» **TASK STATEMENT**: Write the entries out again. Each one must match exactly.

--- START ---

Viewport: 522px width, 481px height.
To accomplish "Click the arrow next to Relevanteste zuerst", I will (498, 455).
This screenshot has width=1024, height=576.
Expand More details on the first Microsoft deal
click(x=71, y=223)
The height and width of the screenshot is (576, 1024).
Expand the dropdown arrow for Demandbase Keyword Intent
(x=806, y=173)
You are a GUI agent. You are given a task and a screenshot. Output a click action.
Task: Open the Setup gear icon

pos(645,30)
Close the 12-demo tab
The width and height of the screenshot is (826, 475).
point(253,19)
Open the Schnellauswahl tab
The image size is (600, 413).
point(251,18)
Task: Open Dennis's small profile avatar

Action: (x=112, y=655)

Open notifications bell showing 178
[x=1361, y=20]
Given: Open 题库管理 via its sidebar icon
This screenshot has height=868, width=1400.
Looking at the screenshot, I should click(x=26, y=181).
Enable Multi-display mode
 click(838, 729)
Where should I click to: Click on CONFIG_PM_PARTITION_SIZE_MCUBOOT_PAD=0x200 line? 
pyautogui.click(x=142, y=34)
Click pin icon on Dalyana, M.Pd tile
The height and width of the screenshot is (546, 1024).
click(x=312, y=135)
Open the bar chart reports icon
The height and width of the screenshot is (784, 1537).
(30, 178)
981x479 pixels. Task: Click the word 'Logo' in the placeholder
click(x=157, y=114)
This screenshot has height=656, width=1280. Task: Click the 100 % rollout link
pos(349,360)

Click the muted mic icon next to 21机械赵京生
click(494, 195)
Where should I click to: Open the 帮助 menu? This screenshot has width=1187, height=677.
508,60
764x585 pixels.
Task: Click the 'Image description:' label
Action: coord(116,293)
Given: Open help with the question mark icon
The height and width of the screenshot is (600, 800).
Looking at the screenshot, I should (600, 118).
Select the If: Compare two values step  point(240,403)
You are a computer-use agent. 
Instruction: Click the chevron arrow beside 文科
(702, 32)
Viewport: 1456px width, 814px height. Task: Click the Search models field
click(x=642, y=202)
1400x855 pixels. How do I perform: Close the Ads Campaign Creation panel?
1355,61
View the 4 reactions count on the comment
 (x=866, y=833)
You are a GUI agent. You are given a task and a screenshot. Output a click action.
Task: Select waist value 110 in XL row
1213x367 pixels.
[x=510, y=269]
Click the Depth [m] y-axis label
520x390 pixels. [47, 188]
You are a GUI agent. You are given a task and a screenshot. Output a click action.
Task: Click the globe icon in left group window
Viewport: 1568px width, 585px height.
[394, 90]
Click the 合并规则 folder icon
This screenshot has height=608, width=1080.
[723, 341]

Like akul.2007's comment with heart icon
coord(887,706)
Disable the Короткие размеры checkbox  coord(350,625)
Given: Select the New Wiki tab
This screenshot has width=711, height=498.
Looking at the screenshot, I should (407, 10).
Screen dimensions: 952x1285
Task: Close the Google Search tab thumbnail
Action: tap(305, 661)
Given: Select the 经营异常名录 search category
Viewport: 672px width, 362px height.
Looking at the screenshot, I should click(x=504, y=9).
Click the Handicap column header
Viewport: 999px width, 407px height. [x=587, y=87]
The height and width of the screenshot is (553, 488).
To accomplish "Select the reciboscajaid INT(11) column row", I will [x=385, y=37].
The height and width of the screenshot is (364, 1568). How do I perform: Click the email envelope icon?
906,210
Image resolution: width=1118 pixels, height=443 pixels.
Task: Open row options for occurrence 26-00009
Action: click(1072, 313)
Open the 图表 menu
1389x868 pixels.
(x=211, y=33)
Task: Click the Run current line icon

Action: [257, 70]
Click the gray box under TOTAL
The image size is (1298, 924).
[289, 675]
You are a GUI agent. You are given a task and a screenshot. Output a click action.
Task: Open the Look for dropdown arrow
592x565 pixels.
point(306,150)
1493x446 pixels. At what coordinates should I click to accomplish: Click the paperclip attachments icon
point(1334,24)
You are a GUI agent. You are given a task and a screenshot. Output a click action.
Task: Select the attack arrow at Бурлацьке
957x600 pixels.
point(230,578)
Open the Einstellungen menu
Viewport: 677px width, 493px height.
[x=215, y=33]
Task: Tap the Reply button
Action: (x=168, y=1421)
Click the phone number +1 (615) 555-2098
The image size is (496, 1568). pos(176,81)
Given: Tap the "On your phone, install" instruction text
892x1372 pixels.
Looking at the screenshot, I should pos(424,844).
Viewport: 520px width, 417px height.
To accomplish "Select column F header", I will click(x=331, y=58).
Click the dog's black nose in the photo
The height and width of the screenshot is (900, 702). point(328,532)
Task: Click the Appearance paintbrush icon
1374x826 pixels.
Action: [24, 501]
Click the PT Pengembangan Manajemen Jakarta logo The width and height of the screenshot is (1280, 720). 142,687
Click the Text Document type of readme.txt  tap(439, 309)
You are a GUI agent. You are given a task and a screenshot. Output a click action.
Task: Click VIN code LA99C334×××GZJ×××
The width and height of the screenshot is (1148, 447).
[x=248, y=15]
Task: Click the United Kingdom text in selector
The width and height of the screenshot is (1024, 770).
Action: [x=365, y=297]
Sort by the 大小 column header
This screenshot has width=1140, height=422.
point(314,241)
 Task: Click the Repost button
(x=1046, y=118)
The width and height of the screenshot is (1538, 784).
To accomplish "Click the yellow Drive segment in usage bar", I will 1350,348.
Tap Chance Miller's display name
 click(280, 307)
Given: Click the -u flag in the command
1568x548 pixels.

--- END ---

» **ANSWER BOX**:
Viewport: 522px width, 481px height.
To accomplish "Click the arrow next to Relevanteste zuerst", I will (498, 455).
This screenshot has width=1024, height=576.
Expand More details on the first Microsoft deal
click(x=71, y=223)
The height and width of the screenshot is (576, 1024).
Expand the dropdown arrow for Demandbase Keyword Intent
(x=806, y=173)
You are a GUI agent. You are given a task and a screenshot. Output a click action.
Task: Open the Setup gear icon

pos(645,30)
Close the 12-demo tab
The width and height of the screenshot is (826, 475).
point(253,19)
Open the Schnellauswahl tab
The image size is (600, 413).
point(251,18)
Task: Open Dennis's small profile avatar

Action: (x=112, y=655)

Open notifications bell showing 178
[x=1361, y=20]
Given: Open 题库管理 via its sidebar icon
This screenshot has height=868, width=1400.
Looking at the screenshot, I should click(x=26, y=181).
Enable Multi-display mode
 click(838, 729)
Where should I click to: Click on CONFIG_PM_PARTITION_SIZE_MCUBOOT_PAD=0x200 line? 
pyautogui.click(x=142, y=34)
Click pin icon on Dalyana, M.Pd tile
The height and width of the screenshot is (546, 1024).
click(x=312, y=135)
Open the bar chart reports icon
The height and width of the screenshot is (784, 1537).
(30, 178)
981x479 pixels. Task: Click the word 'Logo' in the placeholder
click(x=157, y=114)
This screenshot has height=656, width=1280. Task: Click the 100 % rollout link
pos(349,360)

Click the muted mic icon next to 21机械赵京生
click(494, 195)
Where should I click to: Open the 帮助 menu? This screenshot has width=1187, height=677.
508,60
764x585 pixels.
Task: Click the 'Image description:' label
Action: coord(116,293)
Given: Open help with the question mark icon
The height and width of the screenshot is (600, 800).
Looking at the screenshot, I should (600, 118).
Select the If: Compare two values step  point(240,403)
You are a computer-use agent. 
Instruction: Click the chevron arrow beside 文科
(702, 32)
Viewport: 1456px width, 814px height. Task: Click the Search models field
click(x=642, y=202)
1400x855 pixels. How do I perform: Close the Ads Campaign Creation panel?
1355,61
View the 4 reactions count on the comment
 (x=866, y=833)
You are a GUI agent. You are given a task and a screenshot. Output a click action.
Task: Select waist value 110 in XL row
1213x367 pixels.
[x=510, y=269]
Click the Depth [m] y-axis label
520x390 pixels. [47, 188]
You are a GUI agent. You are given a task and a screenshot. Output a click action.
Task: Click the globe icon in left group window
Viewport: 1568px width, 585px height.
[394, 90]
Click the 合并规则 folder icon
This screenshot has height=608, width=1080.
[723, 341]

Like akul.2007's comment with heart icon
coord(887,706)
Disable the Короткие размеры checkbox  coord(350,625)
Given: Select the New Wiki tab
This screenshot has width=711, height=498.
Looking at the screenshot, I should (407, 10).
Screen dimensions: 952x1285
Task: Close the Google Search tab thumbnail
Action: tap(305, 661)
Given: Select the 经营异常名录 search category
Viewport: 672px width, 362px height.
Looking at the screenshot, I should click(x=504, y=9).
Click the Handicap column header
Viewport: 999px width, 407px height. [x=587, y=87]
The height and width of the screenshot is (553, 488).
To accomplish "Select the reciboscajaid INT(11) column row", I will [x=385, y=37].
The height and width of the screenshot is (364, 1568). How do I perform: Click the email envelope icon?
906,210
Image resolution: width=1118 pixels, height=443 pixels.
Task: Open row options for occurrence 26-00009
Action: click(1072, 313)
Open the 图表 menu
1389x868 pixels.
(x=211, y=33)
Task: Click the Run current line icon

Action: [257, 70]
Click the gray box under TOTAL
The image size is (1298, 924).
[289, 675]
You are a GUI agent. You are given a task and a screenshot. Output a click action.
Task: Open the Look for dropdown arrow
592x565 pixels.
point(306,150)
1493x446 pixels. At what coordinates should I click to accomplish: Click the paperclip attachments icon
point(1334,24)
You are a GUI agent. You are given a task and a screenshot. Output a click action.
Task: Select the attack arrow at Бурлацьке
957x600 pixels.
point(230,578)
Open the Einstellungen menu
Viewport: 677px width, 493px height.
[x=215, y=33]
Task: Tap the Reply button
Action: (x=168, y=1421)
Click the phone number +1 (615) 555-2098
The image size is (496, 1568). pos(176,81)
Given: Tap the "On your phone, install" instruction text
892x1372 pixels.
Looking at the screenshot, I should pos(424,844).
Viewport: 520px width, 417px height.
To accomplish "Select column F header", I will click(x=331, y=58).
Click the dog's black nose in the photo
The height and width of the screenshot is (900, 702). point(328,532)
Task: Click the Appearance paintbrush icon
1374x826 pixels.
Action: [24, 501]
Click the PT Pengembangan Manajemen Jakarta logo The width and height of the screenshot is (1280, 720). 142,687
Click the Text Document type of readme.txt  tap(439, 309)
You are a GUI agent. You are given a task and a screenshot. Output a click action.
Task: Click VIN code LA99C334×××GZJ×××
The width and height of the screenshot is (1148, 447).
[x=248, y=15]
Task: Click the United Kingdom text in selector
The width and height of the screenshot is (1024, 770).
Action: [x=365, y=297]
Sort by the 大小 column header
This screenshot has width=1140, height=422.
point(314,241)
 Task: Click the Repost button
(x=1046, y=118)
The width and height of the screenshot is (1538, 784).
To accomplish "Click the yellow Drive segment in usage bar", I will 1350,348.
Tap Chance Miller's display name
 click(280, 307)
Given: Click the -u flag in the command
1568x548 pixels.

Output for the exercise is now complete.